I am looking for somthing to soften rubber tires that works better than WD-40 or Simple Green. Any Ideas?


----------



## L4OvalRacer (May 27, 2007)

Niftec Works on Rubber tires.


----------



## jake86 (Jan 3, 2003)

VHT works great.


----------



## latemodel100 (Feb 19, 2003)

StickEt makes some stuff for Capped Tires that works well also..........


----------



## jenzorace (Dec 23, 2005)

We use vht also.


----------



## t4mania (Aug 30, 2007)

http://www.teameamotorsports.com/catalog/product_info.php?cPath=60&products_id=197


----------



## ScottH (Nov 24, 2005)

Coyote Stew.


----------



## CDW35 (Jan 17, 2006)

Buggy Grip works well also,


----------



## TOYMINATOR (Apr 21, 2004)

where do I find these?


----------



## TOYMINATOR (Apr 21, 2004)

CDW35 said:


> Buggy Grip works well also,


Used,Simple Green works better and smells less.


----------



## ScottH (Nov 24, 2005)

We, Team Coyote, make it to use on cap tires.


----------



## TeamGoodwrench (Oct 14, 2002)

GM Top Engine Cleaner


----------



## CDW35 (Jan 17, 2006)

TOYMINATOR said:


> Used,Simple Green works better and smells less.

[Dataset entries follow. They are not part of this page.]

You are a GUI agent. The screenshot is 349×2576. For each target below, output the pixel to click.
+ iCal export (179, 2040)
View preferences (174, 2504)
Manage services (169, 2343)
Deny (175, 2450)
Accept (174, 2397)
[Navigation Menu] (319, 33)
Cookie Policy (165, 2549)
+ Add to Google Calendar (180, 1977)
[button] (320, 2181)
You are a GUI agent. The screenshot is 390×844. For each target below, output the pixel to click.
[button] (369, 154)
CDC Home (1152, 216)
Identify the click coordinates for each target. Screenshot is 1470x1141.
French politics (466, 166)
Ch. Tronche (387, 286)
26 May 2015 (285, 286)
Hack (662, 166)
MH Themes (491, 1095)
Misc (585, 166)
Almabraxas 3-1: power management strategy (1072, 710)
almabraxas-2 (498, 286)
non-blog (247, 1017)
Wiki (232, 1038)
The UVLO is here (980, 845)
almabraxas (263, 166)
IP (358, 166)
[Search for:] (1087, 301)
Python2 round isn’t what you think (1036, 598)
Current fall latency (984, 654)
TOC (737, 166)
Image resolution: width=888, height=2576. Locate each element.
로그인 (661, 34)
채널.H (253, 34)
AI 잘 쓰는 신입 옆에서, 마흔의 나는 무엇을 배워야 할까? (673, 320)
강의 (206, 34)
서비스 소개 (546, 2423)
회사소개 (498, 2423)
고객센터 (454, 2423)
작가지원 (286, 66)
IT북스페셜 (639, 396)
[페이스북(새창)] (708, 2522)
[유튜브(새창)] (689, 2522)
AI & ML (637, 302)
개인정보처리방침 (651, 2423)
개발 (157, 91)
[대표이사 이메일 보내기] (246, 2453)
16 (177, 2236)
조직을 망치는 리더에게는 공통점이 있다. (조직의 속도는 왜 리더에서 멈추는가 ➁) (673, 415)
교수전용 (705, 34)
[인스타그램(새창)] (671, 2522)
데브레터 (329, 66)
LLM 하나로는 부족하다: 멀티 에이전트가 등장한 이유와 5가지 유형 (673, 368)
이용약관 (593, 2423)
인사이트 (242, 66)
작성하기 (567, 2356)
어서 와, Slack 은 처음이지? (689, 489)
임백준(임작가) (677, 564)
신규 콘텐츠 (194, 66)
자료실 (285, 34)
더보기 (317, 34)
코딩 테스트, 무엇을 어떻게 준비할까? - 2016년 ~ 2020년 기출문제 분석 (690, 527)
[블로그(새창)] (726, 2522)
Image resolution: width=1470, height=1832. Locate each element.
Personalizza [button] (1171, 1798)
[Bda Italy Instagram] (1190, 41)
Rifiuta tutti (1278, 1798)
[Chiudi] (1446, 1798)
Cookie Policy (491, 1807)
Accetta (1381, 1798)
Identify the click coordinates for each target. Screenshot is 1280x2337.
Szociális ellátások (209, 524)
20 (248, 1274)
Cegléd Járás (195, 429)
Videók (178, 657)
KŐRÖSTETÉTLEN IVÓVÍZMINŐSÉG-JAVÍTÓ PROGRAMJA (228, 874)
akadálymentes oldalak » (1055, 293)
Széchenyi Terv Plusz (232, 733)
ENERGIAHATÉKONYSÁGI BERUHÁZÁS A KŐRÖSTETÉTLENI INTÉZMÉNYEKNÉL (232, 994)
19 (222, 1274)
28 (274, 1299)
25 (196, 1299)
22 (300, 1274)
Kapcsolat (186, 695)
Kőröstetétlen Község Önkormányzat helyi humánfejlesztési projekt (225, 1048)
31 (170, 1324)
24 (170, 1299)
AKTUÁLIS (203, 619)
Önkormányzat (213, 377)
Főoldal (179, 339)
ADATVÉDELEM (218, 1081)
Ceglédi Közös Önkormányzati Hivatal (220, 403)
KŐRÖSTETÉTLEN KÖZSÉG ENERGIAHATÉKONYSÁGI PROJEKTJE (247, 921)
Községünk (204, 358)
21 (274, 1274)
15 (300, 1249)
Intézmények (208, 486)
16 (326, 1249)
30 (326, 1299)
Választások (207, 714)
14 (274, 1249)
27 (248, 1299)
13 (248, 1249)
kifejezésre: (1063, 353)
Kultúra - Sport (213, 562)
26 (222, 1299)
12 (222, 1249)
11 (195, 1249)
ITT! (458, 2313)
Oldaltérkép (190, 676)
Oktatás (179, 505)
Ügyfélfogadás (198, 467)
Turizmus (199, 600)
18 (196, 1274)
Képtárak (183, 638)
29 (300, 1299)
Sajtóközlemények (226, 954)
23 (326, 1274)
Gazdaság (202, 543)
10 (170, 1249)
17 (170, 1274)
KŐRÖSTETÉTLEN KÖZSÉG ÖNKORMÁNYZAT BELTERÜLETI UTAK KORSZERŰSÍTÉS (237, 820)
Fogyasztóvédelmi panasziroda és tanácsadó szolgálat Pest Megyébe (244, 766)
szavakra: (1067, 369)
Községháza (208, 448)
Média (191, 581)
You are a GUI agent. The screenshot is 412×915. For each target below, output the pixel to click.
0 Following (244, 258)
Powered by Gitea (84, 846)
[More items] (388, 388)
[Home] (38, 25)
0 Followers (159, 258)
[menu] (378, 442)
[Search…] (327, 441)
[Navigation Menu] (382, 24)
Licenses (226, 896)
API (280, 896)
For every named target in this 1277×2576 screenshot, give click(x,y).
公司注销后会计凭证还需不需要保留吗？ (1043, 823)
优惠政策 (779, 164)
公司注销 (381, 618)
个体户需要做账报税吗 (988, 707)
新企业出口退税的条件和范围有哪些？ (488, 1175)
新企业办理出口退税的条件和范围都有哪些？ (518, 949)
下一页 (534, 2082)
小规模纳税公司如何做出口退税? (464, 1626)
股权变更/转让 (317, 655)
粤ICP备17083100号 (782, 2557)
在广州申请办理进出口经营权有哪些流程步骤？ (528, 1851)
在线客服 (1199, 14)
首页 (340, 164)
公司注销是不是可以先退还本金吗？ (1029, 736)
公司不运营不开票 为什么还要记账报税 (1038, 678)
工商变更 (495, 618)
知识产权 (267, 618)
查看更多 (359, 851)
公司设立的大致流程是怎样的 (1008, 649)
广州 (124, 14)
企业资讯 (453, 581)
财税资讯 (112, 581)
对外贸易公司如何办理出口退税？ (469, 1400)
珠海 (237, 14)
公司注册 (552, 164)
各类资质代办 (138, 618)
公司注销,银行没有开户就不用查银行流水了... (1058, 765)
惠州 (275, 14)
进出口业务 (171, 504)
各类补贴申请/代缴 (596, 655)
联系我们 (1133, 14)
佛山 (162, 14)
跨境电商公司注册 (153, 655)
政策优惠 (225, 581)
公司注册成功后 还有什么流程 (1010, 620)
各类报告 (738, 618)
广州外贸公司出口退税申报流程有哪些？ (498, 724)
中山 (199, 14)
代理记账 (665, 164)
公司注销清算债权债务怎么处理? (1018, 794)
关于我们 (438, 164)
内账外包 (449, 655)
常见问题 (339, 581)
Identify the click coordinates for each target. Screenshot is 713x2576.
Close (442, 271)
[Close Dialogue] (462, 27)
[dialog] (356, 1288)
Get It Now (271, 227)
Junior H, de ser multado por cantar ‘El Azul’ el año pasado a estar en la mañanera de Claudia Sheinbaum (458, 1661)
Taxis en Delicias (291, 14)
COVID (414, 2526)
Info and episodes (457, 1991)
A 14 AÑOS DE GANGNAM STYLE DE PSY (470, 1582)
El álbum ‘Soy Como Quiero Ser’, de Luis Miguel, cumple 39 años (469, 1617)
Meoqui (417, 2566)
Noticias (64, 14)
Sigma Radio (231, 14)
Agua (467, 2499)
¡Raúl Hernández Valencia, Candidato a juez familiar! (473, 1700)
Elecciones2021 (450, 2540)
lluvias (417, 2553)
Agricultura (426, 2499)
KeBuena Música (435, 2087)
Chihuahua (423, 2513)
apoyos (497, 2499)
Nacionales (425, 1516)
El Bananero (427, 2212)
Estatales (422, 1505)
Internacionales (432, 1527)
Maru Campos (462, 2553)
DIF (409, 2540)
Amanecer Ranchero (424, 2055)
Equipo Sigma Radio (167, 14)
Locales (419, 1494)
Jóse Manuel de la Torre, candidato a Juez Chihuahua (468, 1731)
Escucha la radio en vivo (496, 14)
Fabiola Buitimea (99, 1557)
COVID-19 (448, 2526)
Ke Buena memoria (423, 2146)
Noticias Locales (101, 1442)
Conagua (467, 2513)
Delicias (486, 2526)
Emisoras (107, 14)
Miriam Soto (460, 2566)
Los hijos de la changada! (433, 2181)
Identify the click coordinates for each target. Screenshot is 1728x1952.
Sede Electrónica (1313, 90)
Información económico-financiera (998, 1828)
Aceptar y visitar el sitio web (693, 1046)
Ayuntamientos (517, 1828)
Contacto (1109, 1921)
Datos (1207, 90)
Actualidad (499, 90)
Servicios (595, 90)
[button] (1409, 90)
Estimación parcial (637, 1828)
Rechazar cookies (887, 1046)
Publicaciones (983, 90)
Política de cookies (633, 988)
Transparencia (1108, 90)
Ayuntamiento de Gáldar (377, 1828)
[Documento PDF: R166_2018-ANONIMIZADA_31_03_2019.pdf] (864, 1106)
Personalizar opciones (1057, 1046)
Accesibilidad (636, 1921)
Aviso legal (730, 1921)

True! :thumbsup: Buggy grip is some strong stuff! :freak:


----------



## trailranger (Feb 9, 2006)

I heard "Soy Gel" really softens tires, make them look like crayons on hot payment...


----------



## 420 Tech R/C (Sep 15, 2006)

a freind of mine recently tried using absorbine Jr. because of the similar smell to buggy grip , and beleive it or not he now swears by it for running on hard packed clay!!!


----------



## needthat22 (Jun 21, 2005)

pb blaster but this stuff stink


----------



## Vanwall (Feb 22, 2004)

"GOOF OFF"

http://www.valsparglobal.com/val/resident/goof-off.jsp

Not the best stuff to smell but it works and drys fast. 

I'm not sure what the MSDS is for the stuff but I would be careful.

A toothbrush makes a good applicator.

Goof Off is the most popular at our indoor off road track.


----------



## TOYMINATOR (Apr 21, 2004)

Vanwall said:


> "GOOF OFF"
> 
> http://www.valsparglobal.com/val/resident/goof-off.jsp
> 
> ...


I'll give it a try and the PB Blaster I use both in my garage and have both the GOOF OFF is some WICKED stuff! My daughter got ahold of some BLUE model paint,it went through our new clothes dryer. Looked like sombody put a handfull of crayons in the dryer. 2 hours later and a lot of scrubbing it took ALL of the paint out of the dryer.I think it should soften the rubber.Thanks for the info.


----------



## BadSign (Sep 26, 2001)

Trinity Zip Free is very popular at the clay track I race. Really softens the rubber (much more than buggy grip) without repelling the moisture in the clay, like WD-40 and some other solvents.


----------